No, but when you're having to write vocal music constantly for a paying public it would tend to hone your skill. Same case as with Handel. That chorus is fine, but musically I still don't think it can touch Figaro.


----------



## Xisten267 (Sep 2, 2018)

consuono said:


> *No, but when you're having to write vocal music constantly for a paying public it would tend to hone your skill.* Same case as with Handel. That chorus is fine, but musically I still don't think it can touch Figaro.


Yes, but producing large bodies of vocal music doesn't necessarily make one great at it, otherwise the compositions for voices of Telemann and Schütz for example would have much more prestige today among non-casual listeners than they have, don't you agree?

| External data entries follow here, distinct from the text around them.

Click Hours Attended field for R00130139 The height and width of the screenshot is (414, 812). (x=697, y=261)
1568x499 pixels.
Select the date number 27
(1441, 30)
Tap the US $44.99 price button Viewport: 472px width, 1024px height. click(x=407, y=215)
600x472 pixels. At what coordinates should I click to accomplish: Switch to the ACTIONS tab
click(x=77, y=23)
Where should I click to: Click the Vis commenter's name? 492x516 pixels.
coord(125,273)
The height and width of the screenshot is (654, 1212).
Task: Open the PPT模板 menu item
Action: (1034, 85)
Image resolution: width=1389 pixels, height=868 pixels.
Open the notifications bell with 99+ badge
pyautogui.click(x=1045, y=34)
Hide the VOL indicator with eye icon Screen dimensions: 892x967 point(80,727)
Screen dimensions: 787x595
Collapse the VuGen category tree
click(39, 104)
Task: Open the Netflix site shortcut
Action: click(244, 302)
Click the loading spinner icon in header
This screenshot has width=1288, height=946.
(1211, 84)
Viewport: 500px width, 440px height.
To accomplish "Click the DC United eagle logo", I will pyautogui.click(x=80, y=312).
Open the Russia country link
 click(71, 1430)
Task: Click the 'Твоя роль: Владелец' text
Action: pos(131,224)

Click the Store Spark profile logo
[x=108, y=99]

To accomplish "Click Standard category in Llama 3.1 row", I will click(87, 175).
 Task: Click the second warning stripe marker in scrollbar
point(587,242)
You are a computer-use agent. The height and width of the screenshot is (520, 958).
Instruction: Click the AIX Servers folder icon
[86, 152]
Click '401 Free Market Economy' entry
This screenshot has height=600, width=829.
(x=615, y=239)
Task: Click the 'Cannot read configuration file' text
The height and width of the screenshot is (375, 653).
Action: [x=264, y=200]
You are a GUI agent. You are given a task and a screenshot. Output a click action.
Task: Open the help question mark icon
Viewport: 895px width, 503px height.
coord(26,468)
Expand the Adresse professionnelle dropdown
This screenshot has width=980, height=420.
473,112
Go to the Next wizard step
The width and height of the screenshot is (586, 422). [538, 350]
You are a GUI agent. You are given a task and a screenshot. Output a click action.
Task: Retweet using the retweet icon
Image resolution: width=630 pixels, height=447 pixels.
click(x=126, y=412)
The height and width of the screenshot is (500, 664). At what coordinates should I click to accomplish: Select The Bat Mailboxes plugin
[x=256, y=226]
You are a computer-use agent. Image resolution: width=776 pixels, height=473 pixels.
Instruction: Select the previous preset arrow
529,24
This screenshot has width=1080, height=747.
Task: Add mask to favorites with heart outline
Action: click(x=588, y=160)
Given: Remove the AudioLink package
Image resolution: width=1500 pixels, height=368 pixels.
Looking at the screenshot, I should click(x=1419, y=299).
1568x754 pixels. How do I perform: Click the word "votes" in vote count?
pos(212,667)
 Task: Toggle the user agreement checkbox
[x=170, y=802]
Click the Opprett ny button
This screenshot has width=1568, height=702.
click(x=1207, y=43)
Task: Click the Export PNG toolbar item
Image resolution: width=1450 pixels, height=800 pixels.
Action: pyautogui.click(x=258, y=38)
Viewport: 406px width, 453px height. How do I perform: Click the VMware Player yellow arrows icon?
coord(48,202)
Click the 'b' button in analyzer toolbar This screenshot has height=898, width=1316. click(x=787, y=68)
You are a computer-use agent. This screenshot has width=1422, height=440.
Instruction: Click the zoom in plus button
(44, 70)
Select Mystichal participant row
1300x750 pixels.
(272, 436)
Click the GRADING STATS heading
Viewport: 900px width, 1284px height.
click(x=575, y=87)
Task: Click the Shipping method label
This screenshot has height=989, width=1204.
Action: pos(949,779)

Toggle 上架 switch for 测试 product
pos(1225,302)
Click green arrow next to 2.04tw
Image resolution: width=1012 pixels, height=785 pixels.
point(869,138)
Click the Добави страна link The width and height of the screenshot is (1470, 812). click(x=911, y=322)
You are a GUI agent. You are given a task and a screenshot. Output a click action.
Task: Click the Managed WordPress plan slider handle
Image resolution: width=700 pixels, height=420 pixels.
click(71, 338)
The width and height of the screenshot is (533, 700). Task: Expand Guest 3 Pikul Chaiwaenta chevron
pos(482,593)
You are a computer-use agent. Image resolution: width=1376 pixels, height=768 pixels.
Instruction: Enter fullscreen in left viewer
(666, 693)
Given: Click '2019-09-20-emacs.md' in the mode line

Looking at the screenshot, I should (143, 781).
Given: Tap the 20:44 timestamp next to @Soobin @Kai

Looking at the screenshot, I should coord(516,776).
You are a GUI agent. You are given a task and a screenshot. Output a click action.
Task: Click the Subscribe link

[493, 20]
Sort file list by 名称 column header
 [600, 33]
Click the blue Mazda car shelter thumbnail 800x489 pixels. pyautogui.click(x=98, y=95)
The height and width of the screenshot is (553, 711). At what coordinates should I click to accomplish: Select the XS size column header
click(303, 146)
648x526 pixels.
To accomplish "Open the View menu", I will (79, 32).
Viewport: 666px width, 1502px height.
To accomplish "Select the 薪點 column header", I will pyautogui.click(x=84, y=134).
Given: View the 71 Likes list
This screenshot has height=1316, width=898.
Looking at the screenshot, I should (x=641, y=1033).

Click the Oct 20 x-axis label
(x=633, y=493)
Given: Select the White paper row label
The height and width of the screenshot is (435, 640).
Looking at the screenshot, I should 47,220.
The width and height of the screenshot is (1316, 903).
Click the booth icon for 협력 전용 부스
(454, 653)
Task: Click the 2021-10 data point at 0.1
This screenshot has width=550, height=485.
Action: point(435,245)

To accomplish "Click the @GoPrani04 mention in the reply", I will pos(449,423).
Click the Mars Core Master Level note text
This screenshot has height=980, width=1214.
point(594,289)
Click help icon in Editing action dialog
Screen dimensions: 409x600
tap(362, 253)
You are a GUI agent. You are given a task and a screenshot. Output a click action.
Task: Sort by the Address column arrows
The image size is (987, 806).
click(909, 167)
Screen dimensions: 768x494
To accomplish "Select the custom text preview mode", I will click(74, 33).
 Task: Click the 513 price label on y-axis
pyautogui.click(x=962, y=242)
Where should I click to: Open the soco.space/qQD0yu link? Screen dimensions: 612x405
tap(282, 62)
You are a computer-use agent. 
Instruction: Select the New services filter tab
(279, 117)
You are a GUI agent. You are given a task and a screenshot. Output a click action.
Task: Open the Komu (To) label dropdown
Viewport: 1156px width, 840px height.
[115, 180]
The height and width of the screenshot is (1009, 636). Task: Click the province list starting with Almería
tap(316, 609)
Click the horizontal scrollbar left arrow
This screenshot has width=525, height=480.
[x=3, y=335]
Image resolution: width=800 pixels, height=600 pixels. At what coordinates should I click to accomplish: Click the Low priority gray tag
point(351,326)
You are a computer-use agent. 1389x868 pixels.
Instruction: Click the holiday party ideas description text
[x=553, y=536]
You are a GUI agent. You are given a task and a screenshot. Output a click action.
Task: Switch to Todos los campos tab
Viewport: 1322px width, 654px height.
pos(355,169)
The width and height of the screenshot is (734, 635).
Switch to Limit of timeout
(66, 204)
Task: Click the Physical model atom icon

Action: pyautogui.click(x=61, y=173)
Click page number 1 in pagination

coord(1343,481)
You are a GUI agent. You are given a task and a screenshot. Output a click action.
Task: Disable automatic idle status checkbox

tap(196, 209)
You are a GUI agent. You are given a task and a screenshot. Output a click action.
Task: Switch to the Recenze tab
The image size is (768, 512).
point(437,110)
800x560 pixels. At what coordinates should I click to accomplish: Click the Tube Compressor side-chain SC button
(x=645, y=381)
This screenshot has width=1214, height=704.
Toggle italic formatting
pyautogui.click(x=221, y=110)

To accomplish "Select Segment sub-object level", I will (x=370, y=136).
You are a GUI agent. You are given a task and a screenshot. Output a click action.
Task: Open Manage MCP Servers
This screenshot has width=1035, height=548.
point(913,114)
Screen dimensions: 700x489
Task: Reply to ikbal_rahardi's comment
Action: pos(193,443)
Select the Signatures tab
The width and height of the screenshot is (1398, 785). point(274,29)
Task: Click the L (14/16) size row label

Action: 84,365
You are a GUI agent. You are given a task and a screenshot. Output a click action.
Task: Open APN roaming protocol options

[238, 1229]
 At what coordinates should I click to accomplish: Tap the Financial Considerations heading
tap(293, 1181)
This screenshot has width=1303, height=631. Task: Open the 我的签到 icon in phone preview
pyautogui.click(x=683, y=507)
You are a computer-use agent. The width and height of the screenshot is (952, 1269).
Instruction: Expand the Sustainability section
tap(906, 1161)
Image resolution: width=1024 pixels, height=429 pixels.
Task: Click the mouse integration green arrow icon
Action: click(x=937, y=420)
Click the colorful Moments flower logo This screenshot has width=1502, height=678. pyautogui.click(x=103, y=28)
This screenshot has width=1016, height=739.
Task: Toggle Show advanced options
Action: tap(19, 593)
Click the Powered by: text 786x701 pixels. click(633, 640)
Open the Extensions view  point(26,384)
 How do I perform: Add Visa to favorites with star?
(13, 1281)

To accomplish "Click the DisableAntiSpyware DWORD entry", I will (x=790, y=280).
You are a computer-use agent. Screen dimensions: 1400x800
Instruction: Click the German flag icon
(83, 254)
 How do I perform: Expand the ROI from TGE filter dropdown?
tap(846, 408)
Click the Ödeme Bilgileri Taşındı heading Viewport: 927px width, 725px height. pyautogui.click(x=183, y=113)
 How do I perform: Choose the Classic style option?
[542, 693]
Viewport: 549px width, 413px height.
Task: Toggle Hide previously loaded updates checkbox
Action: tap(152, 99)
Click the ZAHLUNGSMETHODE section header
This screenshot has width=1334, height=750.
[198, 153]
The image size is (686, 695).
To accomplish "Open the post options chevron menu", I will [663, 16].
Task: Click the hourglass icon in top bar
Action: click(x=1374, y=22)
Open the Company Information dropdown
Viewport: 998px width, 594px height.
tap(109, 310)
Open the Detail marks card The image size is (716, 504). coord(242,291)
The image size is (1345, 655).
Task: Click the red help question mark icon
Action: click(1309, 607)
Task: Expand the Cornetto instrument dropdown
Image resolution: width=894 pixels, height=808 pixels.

Telemann composed more pieces than Bach and Handel together, so he must have honed his skills a lot. Is he a better composer than them?


----------



## hammeredklavier (Feb 18, 2018)

Phil loves classical said:


> I dare Hammeredklavier to argue that.


I often listen to vocal music from late 18th century, I think Michael Haydn's _Missa tempore quadragesimae_ and _Missa sancti nicolai tolentini_, and Joseph's _Missa sunt bona mixta malis_, parts of Christian Bach's _Missa da requiem_ are fairly decent, but I haven't found anything in this time period that approaches Mozart's level of manipulation and assimilation of "stile antico". 
I also can instantly tell apart a Mozart missa brevis from one by Salieri, for example, - this is illustrated in <
View attachment 130858
>
"On the other hand, for the French, Mozart was certainly not 'one of us' from a national point of view. At the beginning of the nineteenth century, before Berlioz's time, some influential critics - for instance, Julien-Louis Geoffroy - rejected Mozart as a foreigner, considering his music 'scholastic', stressing his use of harmony over melody, and the dominance of the orchestra over singing in the operas - all these were considered negative features of 'Germanic' music."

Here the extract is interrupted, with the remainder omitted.